What if trust infrastructure inspired by natural phenomena could unlock the cyber-physical economy?
Defined by our Programme Directors (PDs), opportunity spaces are areas we believe are likely to yield breakthroughs.
In Trust Everything, Everywhere, we believe new trust infrastructure that extends formal security reasoning into the physical world will unlock trillion-pound cyber-physical markets and a society free to trust everything, everywhere.
Beliefs
The core beliefs that underpin this opportunity space:
Creating a new trust infrastructure will unlock the cyber-physical economy. The trust building blocks that enabled today’s £24-trillion digital economy, like encryption and cryptographic signatures, do not extend to the physical world.
Formal security reasoning is key to designing new cyber-physical trust building blocks: rooted in different assumptions (e.g. quantum physics instead of computational hardness), and living in alternative informational substrates (e.g. DNA instead of bits).
AI will make secure cyber-physical interactions accessible to everyone.
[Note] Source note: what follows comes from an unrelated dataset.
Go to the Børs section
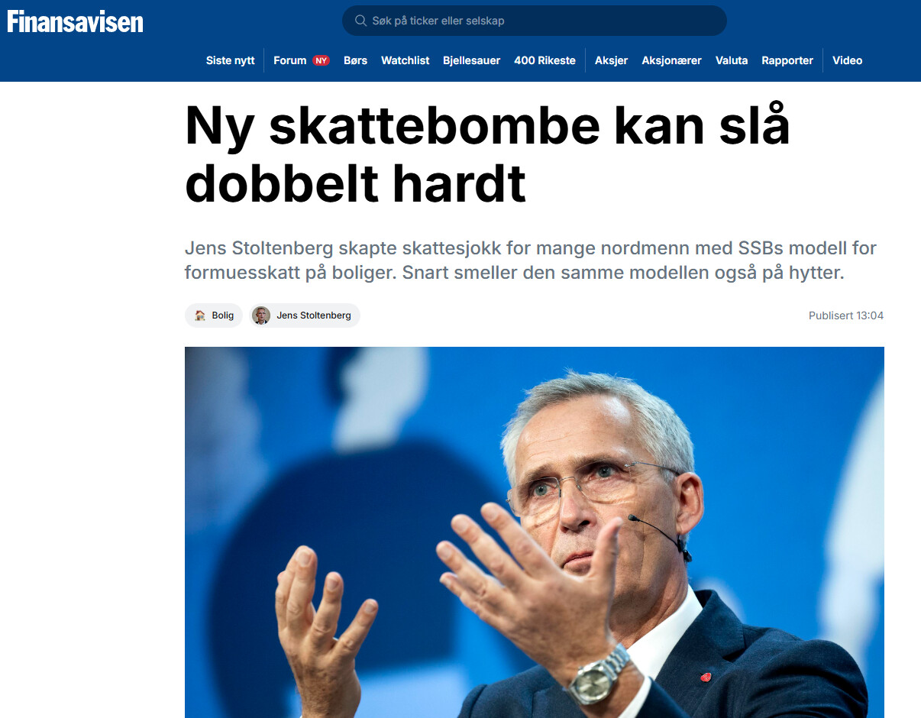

The next generation of trust infrastructure will allow AI systems to generate customised, on-demand protocols in situ for any given cyber-physical interaction, spanning atoms, molecules, waves, and bits.
Programme: Scaling Trust
To build a programme within an opportunity space, our Programme Directors direct the review, selection, and funding of a portfolio of projects.
Backed by ~£50m, our Scaling Trust programme seeks to create the capability for AI agents to securely coordinate, negotiate, and verify with one another on our behalf.

Pre-programme discovery
To help guide our thinking and shape a programme in this space, we funded a series of short, exploratory research projects running from December 2025 to February 2026. These projects ranged from exploring aspects of Arena design, diving into topics around physical trust and AI security theory, and running community events such as a hackathon.

Join the conversation
The Trust Everything, Everywhere Discord server provides a space for collaboration and discussion amongst ARIA funded projects as well as the wider community, where we encourage members to share insights, ideas, and build in public.
All official updates related to the Trust Everything, Everywhere opportunity space will be published on the ARIA website.
Please note that we will not be able to answer any questions regarding open funding calls in this forum. If you have any questions, please use the chat function on the relevant funding pages for the quickest response. It can guide you to the right information or connect you with the ARIA team if needed.
A compiled, but not exhaustive list of works helping to shape our view and frame the opportunity space (for those who want to dig deeper).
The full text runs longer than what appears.